──────── Provided information ────────

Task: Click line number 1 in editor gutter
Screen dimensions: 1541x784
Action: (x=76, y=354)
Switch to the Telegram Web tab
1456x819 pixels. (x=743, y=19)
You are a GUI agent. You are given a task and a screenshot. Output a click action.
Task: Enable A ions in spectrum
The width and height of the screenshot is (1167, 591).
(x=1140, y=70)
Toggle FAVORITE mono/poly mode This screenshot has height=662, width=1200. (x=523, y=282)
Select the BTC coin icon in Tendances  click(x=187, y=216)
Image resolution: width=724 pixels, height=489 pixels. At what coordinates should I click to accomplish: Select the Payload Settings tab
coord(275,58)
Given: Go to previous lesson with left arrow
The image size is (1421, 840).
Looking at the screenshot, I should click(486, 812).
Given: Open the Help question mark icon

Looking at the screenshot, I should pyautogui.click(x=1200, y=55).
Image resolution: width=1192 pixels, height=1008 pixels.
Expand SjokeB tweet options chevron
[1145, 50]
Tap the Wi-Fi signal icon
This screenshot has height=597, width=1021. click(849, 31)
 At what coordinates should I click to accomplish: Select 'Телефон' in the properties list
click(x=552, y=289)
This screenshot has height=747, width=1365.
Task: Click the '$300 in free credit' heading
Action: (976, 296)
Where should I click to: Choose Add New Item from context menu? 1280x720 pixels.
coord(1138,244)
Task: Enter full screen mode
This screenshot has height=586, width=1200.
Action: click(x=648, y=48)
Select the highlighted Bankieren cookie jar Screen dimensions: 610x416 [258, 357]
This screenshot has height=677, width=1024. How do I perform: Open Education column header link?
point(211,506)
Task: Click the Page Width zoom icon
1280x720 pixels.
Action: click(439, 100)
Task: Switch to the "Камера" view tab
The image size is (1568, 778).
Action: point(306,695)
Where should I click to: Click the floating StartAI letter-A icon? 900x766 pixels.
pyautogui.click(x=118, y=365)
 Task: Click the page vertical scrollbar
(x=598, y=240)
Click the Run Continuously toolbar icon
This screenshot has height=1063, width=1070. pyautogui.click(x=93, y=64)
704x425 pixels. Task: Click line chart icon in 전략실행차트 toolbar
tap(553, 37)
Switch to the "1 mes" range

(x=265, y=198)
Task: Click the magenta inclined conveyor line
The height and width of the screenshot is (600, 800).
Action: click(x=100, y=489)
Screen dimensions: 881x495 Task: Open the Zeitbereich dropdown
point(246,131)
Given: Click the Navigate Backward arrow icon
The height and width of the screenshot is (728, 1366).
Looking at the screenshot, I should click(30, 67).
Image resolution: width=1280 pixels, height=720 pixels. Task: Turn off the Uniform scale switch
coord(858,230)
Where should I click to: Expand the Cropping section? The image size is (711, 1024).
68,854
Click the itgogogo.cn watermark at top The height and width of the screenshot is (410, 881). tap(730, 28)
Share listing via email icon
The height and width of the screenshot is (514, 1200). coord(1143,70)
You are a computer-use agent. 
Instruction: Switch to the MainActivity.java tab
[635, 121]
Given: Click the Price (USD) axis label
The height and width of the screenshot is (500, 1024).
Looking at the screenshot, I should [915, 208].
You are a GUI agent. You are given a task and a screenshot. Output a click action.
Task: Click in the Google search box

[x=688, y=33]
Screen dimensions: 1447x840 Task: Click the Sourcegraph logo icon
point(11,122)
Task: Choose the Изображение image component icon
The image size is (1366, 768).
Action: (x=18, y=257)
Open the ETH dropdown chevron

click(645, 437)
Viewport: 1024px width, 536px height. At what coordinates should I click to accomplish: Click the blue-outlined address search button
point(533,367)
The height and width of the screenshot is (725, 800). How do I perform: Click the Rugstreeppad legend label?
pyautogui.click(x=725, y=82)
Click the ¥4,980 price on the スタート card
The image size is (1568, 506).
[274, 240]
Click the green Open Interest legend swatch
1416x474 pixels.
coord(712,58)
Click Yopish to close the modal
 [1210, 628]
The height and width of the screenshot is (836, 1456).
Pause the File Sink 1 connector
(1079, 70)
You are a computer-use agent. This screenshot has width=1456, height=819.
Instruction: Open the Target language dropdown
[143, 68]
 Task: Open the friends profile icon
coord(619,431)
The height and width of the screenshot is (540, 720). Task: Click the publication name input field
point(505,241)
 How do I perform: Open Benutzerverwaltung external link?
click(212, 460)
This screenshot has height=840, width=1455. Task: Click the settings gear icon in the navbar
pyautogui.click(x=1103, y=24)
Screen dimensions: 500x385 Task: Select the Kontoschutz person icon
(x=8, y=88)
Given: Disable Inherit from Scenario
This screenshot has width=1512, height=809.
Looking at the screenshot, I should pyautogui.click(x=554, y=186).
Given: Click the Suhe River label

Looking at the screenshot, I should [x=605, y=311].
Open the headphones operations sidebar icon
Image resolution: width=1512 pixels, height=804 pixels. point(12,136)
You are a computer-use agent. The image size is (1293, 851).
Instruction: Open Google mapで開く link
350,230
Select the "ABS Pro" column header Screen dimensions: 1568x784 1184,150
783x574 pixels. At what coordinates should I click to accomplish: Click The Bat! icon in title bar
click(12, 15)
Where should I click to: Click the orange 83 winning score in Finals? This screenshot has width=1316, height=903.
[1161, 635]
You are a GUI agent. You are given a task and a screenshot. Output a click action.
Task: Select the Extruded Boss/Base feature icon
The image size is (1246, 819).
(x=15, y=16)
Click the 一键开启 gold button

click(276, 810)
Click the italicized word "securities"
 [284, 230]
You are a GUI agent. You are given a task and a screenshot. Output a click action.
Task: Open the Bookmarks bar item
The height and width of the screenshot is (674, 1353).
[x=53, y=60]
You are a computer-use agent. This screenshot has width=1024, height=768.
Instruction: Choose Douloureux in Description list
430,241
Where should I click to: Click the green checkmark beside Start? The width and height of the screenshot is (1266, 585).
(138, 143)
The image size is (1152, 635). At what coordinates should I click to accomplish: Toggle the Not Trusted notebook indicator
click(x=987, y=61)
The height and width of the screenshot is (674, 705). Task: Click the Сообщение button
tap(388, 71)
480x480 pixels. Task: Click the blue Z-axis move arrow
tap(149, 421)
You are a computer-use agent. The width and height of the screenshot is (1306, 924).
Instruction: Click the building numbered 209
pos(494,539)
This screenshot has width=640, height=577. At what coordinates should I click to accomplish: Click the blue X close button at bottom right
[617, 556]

────────

◆ **Task prompt**: Please arrange every line above as a Markdown table with the columns Row and Line, numbering the rows and leaving out blank lines.

◆ **Written reply**:
| Row | Line |
|---|---|
| 1 | Task: Click line number 1 in editor gutter |
| 2 | Screen dimensions: 1541x784 |
| 3 | Action: (x=76, y=354) |
| 4 | Switch to the Telegram Web tab |
| 5 | 1456x819 pixels. (x=743, y=19) |
| 6 | You are a GUI agent. You are given a task and a screenshot. Output a click action. |
| 7 | Task: Enable A ions in spectrum |
| 8 | The width and height of the screenshot is (1167, 591). |
| 9 | (x=1140, y=70) |
| 10 | Toggle FAVORITE mono/poly mode This screenshot has height=662, width=1200. (x=523, y=282) |
| 11 | Select the BTC coin icon in Tendances  click(x=187, y=216) |
| 12 | Image resolution: width=724 pixels, height=489 pixels. At what coordinates should I click to accomplish: Select the Payload Settings tab |
| 13 | coord(275,58) |
| 14 | Given: Go to previous lesson with left arrow |
| 15 | The image size is (1421, 840). |
| 16 | Looking at the screenshot, I should click(486, 812). |
| 17 | Given: Open the Help question mark icon |
| 18 | Looking at the screenshot, I should pyautogui.click(x=1200, y=55). |
| 19 | Image resolution: width=1192 pixels, height=1008 pixels. |
| 20 | Expand SjokeB tweet options chevron |
| 21 | [1145, 50] |
| 22 | Tap the Wi-Fi signal icon |
| 23 | This screenshot has height=597, width=1021. click(849, 31) |
| 24 |  At what coordinates should I click to accomplish: Select 'Телефон' in the properties list |
| 25 | click(x=552, y=289) |
| 26 | This screenshot has height=747, width=1365. |
| 27 | Task: Click the '$300 in free credit' heading |
| 28 | Action: (976, 296) |
| 29 | Where should I click to: Choose Add New Item from context menu? 1280x720 pixels. |
| 30 | coord(1138,244) |
| 31 | Task: Enter full screen mode |
| 32 | This screenshot has height=586, width=1200. |
| 33 | Action: click(x=648, y=48) |
| 34 | Select the highlighted Bankieren cookie jar Screen dimensions: 610x416 [258, 357] |
| 35 | This screenshot has height=677, width=1024. How do I perform: Open Education column header link? |
| 36 | point(211,506) |
| 37 | Task: Click the Page Width zoom icon |
| 38 | 1280x720 pixels. |
| 39 | Action: click(439, 100) |
| 40 | Task: Switch to the "Камера" view tab |
| 41 | The image size is (1568, 778). |
| 42 | Action: point(306,695) |
| 43 | Where should I click to: Click the floating StartAI letter-A icon? 900x766 pixels. |
| 44 | pyautogui.click(x=118, y=365) |
| 45 |  Task: Click the page vertical scrollbar |
| 46 | (x=598, y=240) |
| 47 | Click the Run Continuously toolbar icon |
| 48 | This screenshot has height=1063, width=1070. pyautogui.click(x=93, y=64) |
| 49 | 704x425 pixels. Task: Click line chart icon in 전략실행차트 toolbar |
| 50 | tap(553, 37) |
| 51 | Switch to the "1 mes" range |
| 52 | (x=265, y=198) |
| 53 | Task: Click the magenta inclined conveyor line |
| 54 | The height and width of the screenshot is (600, 800). |
| 55 | Action: click(x=100, y=489) |
| 56 | Screen dimensions: 881x495 Task: Open the Zeitbereich dropdown |
| 57 | point(246,131) |
| 58 | Given: Click the Navigate Backward arrow icon |
| 59 | The height and width of the screenshot is (728, 1366). |
| 60 | Looking at the screenshot, I should click(30, 67). |
| 61 | Image resolution: width=1280 pixels, height=720 pixels. Task: Turn off the Uniform scale switch |
| 62 | coord(858,230) |
| 63 | Where should I click to: Expand the Cropping section? The image size is (711, 1024). |
| 64 | 68,854 |
| 65 | Click the itgogogo.cn watermark at top The height and width of the screenshot is (410, 881). tap(730, 28) |
| 66 | Share listing via email icon |
| 67 | The height and width of the screenshot is (514, 1200). coord(1143,70) |
| 68 | You are a computer-use agent.  |
| 69 | Instruction: Switch to the MainActivity.java tab |
| 70 | [635, 121] |
| 71 | Given: Click the Price (USD) axis label |
| 72 | The height and width of the screenshot is (500, 1024). |
| 73 | Looking at the screenshot, I should [915, 208]. |
| 74 | You are a GUI agent. You are given a task and a screenshot. Output a click action. |
| 75 | Task: Click in the Google search box |
| 76 | [x=688, y=33] |
| 77 | Screen dimensions: 1447x840 Task: Click the Sourcegraph logo icon |
| 78 | point(11,122) |
| 79 | Task: Choose the Изображение image component icon |
| 80 | The image size is (1366, 768). |
| 81 | Action: (x=18, y=257) |
| 82 | Open the ETH dropdown chevron |
| 83 | click(645, 437) |
| 84 | Viewport: 1024px width, 536px height. At what coordinates should I click to accomplish: Click the blue-outlined address search button |
| 85 | point(533,367) |
| 86 | The height and width of the screenshot is (725, 800). How do I perform: Click the Rugstreeppad legend label? |
| 87 | pyautogui.click(x=725, y=82) |
| 88 | Click the ¥4,980 price on the スタート card |
| 89 | The image size is (1568, 506). |
| 90 | [274, 240] |
| 91 | Click the green Open Interest legend swatch |
| 92 | 1416x474 pixels. |
| 93 | coord(712,58) |
| 94 | Click Yopish to close the modal |
| 95 |  [1210, 628] |
| 96 | The height and width of the screenshot is (836, 1456). |
| 97 | Pause the File Sink 1 connector |
| 98 | (1079, 70) |
| 99 | You are a computer-use agent. This screenshot has width=1456, height=819. |
| 100 | Instruction: Open the Target language dropdown |
| 101 | [143, 68] |
| 102 |  Task: Open the friends profile icon |
| 103 | coord(619,431) |
| 104 | The height and width of the screenshot is (540, 720). Task: Click the publication name input field |
| 105 | point(505,241) |
| 106 |  How do I perform: Open Benutzerverwaltung external link? |
| 107 | click(212, 460) |
| 108 | This screenshot has height=840, width=1455. Task: Click the settings gear icon in the navbar |
| 109 | pyautogui.click(x=1103, y=24) |
| 110 | Screen dimensions: 500x385 Task: Select the Kontoschutz person icon |
| 111 | (x=8, y=88) |
| 112 | Given: Disable Inherit from Scenario |
| 113 | This screenshot has width=1512, height=809. |
| 114 | Looking at the screenshot, I should pyautogui.click(x=554, y=186). |
| 115 | Given: Click the Suhe River label |
| 116 | Looking at the screenshot, I should [x=605, y=311]. |
| 117 | Open the headphones operations sidebar icon |
| 118 | Image resolution: width=1512 pixels, height=804 pixels. point(12,136) |
| 119 | You are a computer-use agent. The image size is (1293, 851). |
| 120 | Instruction: Open Google mapで開く link |
| 121 | 350,230 |
| 122 | Select the "ABS Pro" column header Screen dimensions: 1568x784 1184,150 |
| 123 | 783x574 pixels. At what coordinates should I click to accomplish: Click The Bat! icon in title bar |
| 124 | click(12, 15) |
| 125 | Where should I click to: Click the orange 83 winning score in Finals? This screenshot has width=1316, height=903. |
| 126 | [1161, 635] |
| 127 | You are a GUI agent. You are given a task and a screenshot. Output a click action. |
| 128 | Task: Select the Extruded Boss/Base feature icon |
| 129 | The image size is (1246, 819). |
| 130 | (x=15, y=16) |
| 131 | Click the 一键开启 gold button |
| 132 | click(276, 810) |
| 133 | Click the italicized word "securities" |
| 134 |  [284, 230] |
| 135 | You are a GUI agent. You are given a task and a screenshot. Output a click action. |
| 136 | Task: Open the Bookmarks bar item |
| 137 | The height and width of the screenshot is (674, 1353). |
| 138 | [x=53, y=60] |
| 139 | You are a computer-use agent. This screenshot has width=1024, height=768. |
| 140 | Instruction: Choose Douloureux in Description list |
| 141 | 430,241 |
| 142 | Where should I click to: Click the green checkmark beside Start? The width and height of the screenshot is (1266, 585). |
| 143 | (138, 143) |
| 144 | The image size is (1152, 635). At what coordinates should I click to accomplish: Toggle the Not Trusted notebook indicator |
| 145 | click(x=987, y=61) |
| 146 | The height and width of the screenshot is (674, 705). Task: Click the Сообщение button |
| 147 | tap(388, 71) |
| 148 | 480x480 pixels. Task: Click the blue Z-axis move arrow |
| 149 | tap(149, 421) |
| 150 | You are a computer-use agent. The width and height of the screenshot is (1306, 924). |
| 151 | Instruction: Click the building numbered 209 |
| 152 | pos(494,539) |
| 153 | This screenshot has width=640, height=577. At what coordinates should I click to accomplish: Click the blue X close button at bottom right |
| 154 | [617, 556] |